■ TASK REQUIREMENTS ■
Go through the listing below and gather every line with the word "computer".

■ RECORDS TO USE ■

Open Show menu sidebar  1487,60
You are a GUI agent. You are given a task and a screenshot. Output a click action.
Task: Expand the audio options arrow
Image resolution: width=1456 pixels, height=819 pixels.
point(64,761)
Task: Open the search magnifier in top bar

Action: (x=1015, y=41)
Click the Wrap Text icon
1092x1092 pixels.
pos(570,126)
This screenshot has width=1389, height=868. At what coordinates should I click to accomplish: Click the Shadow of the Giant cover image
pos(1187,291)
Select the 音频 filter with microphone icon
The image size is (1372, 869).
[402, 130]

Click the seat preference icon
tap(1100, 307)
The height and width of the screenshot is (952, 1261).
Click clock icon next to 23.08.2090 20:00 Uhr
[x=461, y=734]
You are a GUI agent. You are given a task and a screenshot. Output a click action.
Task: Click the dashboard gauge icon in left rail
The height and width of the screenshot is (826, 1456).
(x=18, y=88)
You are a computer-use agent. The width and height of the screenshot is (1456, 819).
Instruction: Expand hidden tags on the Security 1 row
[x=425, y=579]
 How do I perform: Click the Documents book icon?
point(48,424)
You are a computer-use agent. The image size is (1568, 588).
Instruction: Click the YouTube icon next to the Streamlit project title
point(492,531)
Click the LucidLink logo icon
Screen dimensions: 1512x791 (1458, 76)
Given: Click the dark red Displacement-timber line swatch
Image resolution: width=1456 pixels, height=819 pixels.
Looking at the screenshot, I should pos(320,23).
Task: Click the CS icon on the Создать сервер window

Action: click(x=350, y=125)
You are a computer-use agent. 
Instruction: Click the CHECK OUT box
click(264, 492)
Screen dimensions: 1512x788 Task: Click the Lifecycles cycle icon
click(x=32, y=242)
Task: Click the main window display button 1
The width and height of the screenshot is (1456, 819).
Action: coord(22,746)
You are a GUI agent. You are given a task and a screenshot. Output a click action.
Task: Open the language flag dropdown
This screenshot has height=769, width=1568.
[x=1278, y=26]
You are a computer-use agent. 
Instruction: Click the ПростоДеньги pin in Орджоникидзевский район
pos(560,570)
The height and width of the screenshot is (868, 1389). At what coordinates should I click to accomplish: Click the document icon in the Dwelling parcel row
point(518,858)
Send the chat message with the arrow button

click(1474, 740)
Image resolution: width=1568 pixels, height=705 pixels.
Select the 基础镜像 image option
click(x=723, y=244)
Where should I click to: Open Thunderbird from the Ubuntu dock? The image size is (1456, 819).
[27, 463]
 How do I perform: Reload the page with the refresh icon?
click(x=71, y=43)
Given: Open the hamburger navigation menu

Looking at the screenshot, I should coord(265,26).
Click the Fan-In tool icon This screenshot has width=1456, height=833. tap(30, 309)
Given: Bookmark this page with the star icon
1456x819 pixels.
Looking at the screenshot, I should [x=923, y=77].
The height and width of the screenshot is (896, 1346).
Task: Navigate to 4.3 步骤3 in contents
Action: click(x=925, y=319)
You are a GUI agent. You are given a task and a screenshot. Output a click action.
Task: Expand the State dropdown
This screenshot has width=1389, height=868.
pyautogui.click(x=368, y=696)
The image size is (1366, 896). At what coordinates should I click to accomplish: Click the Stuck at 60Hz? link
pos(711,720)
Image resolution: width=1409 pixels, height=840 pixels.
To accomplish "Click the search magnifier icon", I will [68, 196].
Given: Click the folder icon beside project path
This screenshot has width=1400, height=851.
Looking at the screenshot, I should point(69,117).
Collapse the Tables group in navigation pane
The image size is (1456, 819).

■ ANSWER TO THE EXERCISE ■
You are a computer-use agent. The width and height of the screenshot is (1456, 819).
You are a computer-use agent. The image size is (1568, 588).
You are a computer-use agent. 
You are a computer-use agent. 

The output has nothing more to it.